_O que fazer_.
1. Responda, com base no texto sobre doutrina e sola Scriptura:
(a) Como o católico entende doutrina?
(b) Quais são as três fontes de autoridade que muitos católicos dizem ter?
(c) Que doutrina o autor cita como exemplo de doutrina extrabíblica?
2. Reproduza o trecho do texto sobre doutrina e sola Scriptura que vai de "Aliás, há quem" até "maior, primeira, suprema.", incluindo essas palavras.
3. No texto sobre doutrina e sola Scriptura, liste todas as origens das doutrinas que, segundo o autor, apareceram com o abandono do princípio do Sola Scriptura.

═══ Texto fornecido

Aliás, há quem entenda doutrina
como usos e costumes, como por exemplo costumes de igrejas pentecostais mais
antigos das mulheres não cortarem os cabelos e usarem maquiagem etc., fazendo
com que pentecostais ao ouvirem a palavra “doutrina”, lembrassem de coisas
dessa natureza.
O católico entende
doutrina como o ensinamento de Jesus, revelado na Bíblia e explicado pela
Igreja, no qual devemos crer. Em especial, os dogmas, que são doutrinas que
durante a história foram explicadas e definidas diante das exigências
temporais.
A fé é a adesão ás
doutrinas, portanto a Escritura é também regra da nossa fé, que oriente o que
cremos, e da nossa prática, e da nossa doutrina, mantenho a correção da mesma,
assim entendido. E é a regra maior, primeira, suprema.
E, então, como fica a
aplicação prática do sola Scriptura
pelos cristãos adventistas, e por todos os protestantes que aderem ao
princípio, e pelos cristãos católicos, que não creem nesse princípio, da forma
que os Protestantes ensinam, mas que de certa forma também creem no sola Scriptura?
Como o católico prova a
doutrina em que acredita?
Muitos católicos gostam
de afirmar que os católicos não creem só na Bíblia, que seguimos a tradição,
que cremos nas coisas pregadas pela Igreja, criando um sola Ecclesia, e que não é necessário que as doutrinas tenham
somente provas bíblicas, pois temos três fontes de autoridade para aderir:
Bíblia, Tradição, Magistério e não somente uma.
No entanto, na
aplicação, embora seja diverso de um protestante, há mais pontos de contado do
que de diferença. E não apenas isso, há algo que no final será demonstrado e
que é inesperado por um protestante.
O autor alude ao “abandono
do princípio do Sola Scriptura” fez
aparecer doutrinas provenientes de líderes, concílios, tradições, credos. Cita
como exemplo de doutrina extrabíblica o domingo, que é parte da fé
presbiteriana, uma Igreja que também crê no Sola
Scriptura.

══════
═══ Linhas fornecidas

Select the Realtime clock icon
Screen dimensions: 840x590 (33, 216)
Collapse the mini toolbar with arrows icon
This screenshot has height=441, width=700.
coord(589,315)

══════

_Respostas dos exercícios_.
1.
(a) Como o ensinamento de Jesus, revelado na Bíblia e explicado pela Igreja, no qual devemos crer.
(b) Bíblia, Tradição e Magistério.
(c) O domingo.

2.
Aliás, há quem entenda doutrina
como usos e costumes, como por exemplo costumes de igrejas pentecostais mais
antigos das mulheres não cortarem os cabelos e usarem maquiagem etc., fazendo
com que pentecostais ao ouvirem a palavra “doutrina”, lembrassem de coisas
dessa natureza.
O católico entende
doutrina como o ensinamento de Jesus, revelado na Bíblia e explicado pela
Igreja, no qual devemos crer. Em especial, os dogmas, que são doutrinas que
durante a história foram explicadas e definidas diante das exigências
temporais.
A fé é a adesão ás
doutrinas, portanto a Escritura é também regra da nossa fé, que oriente o que
cremos, e da nossa prática, e da nossa doutrina, mantenho a correção da mesma,
assim entendido. E é a regra maior, primeira, suprema.

3. Líderes, concílios, tradições, credos.